WHAT TO WORK ON: Name every testbed that the facilities passage below lists among the research lab equipment.

The department grants 3 points for a score of 4 or 5 on the AP Computer Science A exam along with exemption from COMS W1004. Students can receive credit for only one introductory computer science sequence.

Laboratory Facilities

The Department has well-equipped lab areas for research in computer graphics, computer-aided digital design, computer vision, databases and digital libraries, data mining and knowledge discovery, distributed systems, mobile and wearable computing, natural language processing, networking, operating systems, programming systems, robotics, user interfaces, and real-time multimedia.

The computer facilities include a shared infrastructure of Sun and Linux multi-processor file servers, NetApp file servers, a student interactive teaching and research lab of high-end multimedia workstations, a load balanced web cluster with 6 servers and business process servers, a large student laboratory, featuring 18 windows machines and 33 Linux towers each with 8 cores and 24GB memory; a remote Linux cluster with 17 servers, a large Linux compute cluster and a number of computing facilities for individual research labs. In addition, the data center houses a compute cluster consisting of a Linux cloud with 43 servers each with 2 Nehalem processors, 8 cores and 24GB memory. This can support about 5000 of VMware instances.

Research labs contain several large Linux and Solaris clusters, Puma 500 and IBM robotic arms; a UTAH-MIT dexterous hand; an Adept-1 robot; three mobile research robots; a real-time defocus range sensor; interactive 3-D graphics workstations with 3-D position and orientation trackers; prototype wearable computers, wall-sized stereo projection systems; see-through head-mounted displays; a networking testbed with three Cisco 7500 backbone routers, traffic generators; an IDS testbed with secured LAN, Cisco routers, EMC storage & Linux servers; a simulation testbed with several Sun servers & Cisco Catalyst routers.The department uses a SIP IP phone system. The protocol was developed in the department.

The department's computers are connected via a switched 1Gb/s Ethernet network, which has direct connectivity to the campus OC-3 Internet and internet 2 gateways. The compus has 802.11b/g wireless LAN coverage.

The research facility is supported by a full-time staff of professional system administrators and programmers.

GIVEN DATA:
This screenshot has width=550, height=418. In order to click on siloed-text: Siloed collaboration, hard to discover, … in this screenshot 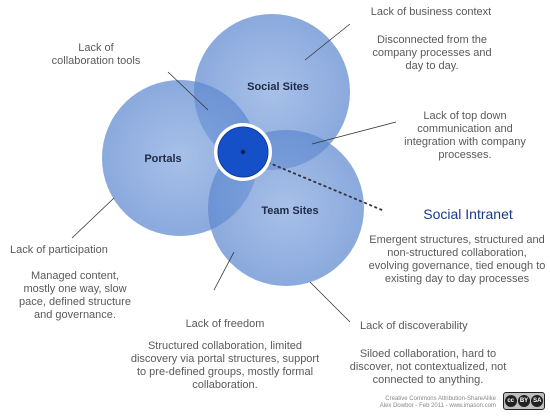, I will do `click(428, 367)`.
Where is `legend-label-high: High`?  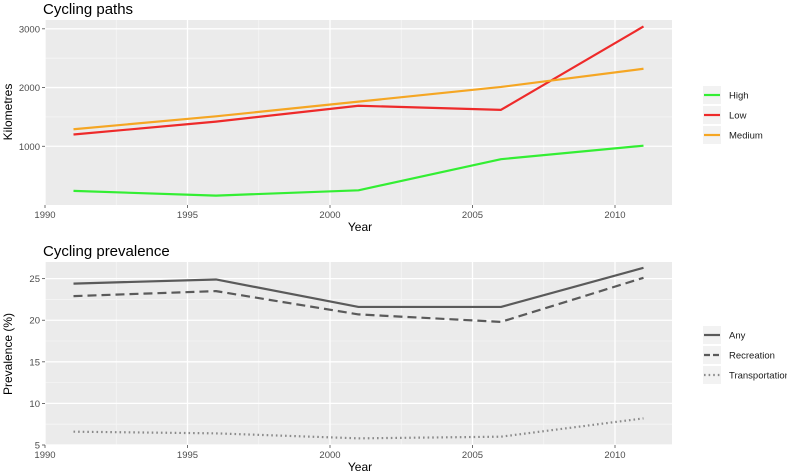
legend-label-high: High is located at coordinates (739, 96).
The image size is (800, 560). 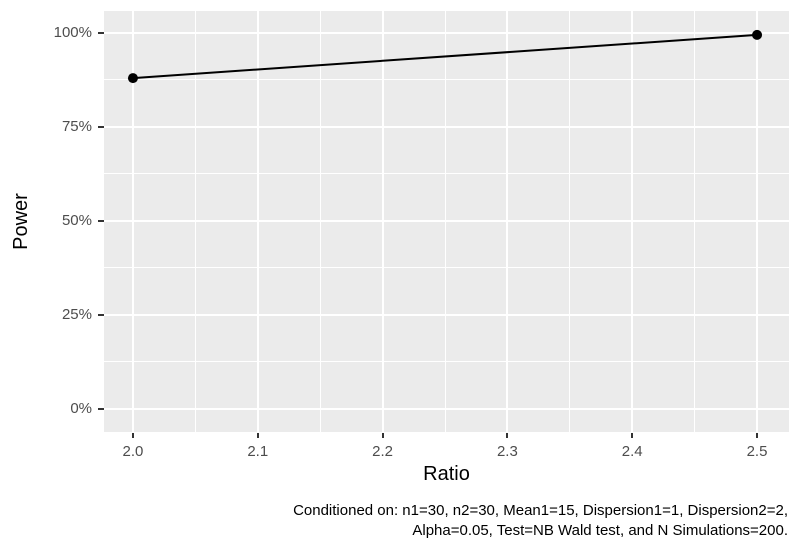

ANSWER TO THIS TASK:
- A networking testbed
- An IDS testbed
- A simulation testbed